(Beginning of Dataset excerpts)
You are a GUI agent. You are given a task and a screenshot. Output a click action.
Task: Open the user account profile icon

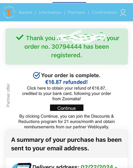pyautogui.click(x=123, y=13)
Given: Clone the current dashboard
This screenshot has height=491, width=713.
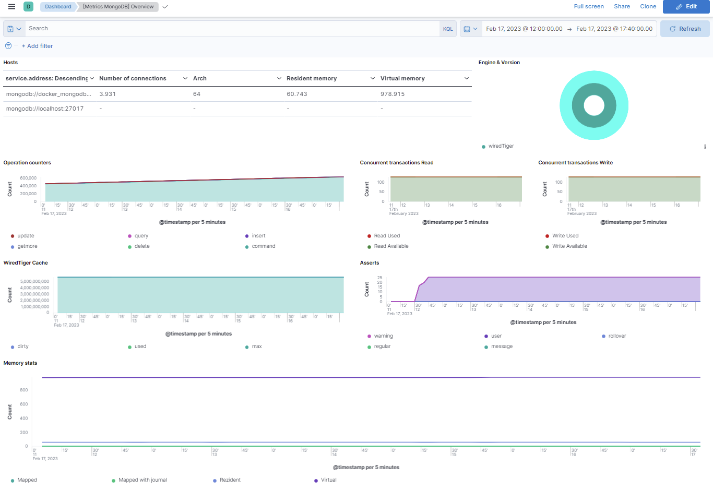Looking at the screenshot, I should 648,6.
(End of Dataset excerpts)
*Your assignment*
Retype the listing above exactly. Pictures are not part of the copy.

*Finished exercise*
You are a GUI agent. You are given a task and a screenshot. Output a click action.
Task: Open the user account profile icon

pyautogui.click(x=123, y=13)
Given: Clone the current dashboard
This screenshot has height=491, width=713.
Looking at the screenshot, I should 648,6.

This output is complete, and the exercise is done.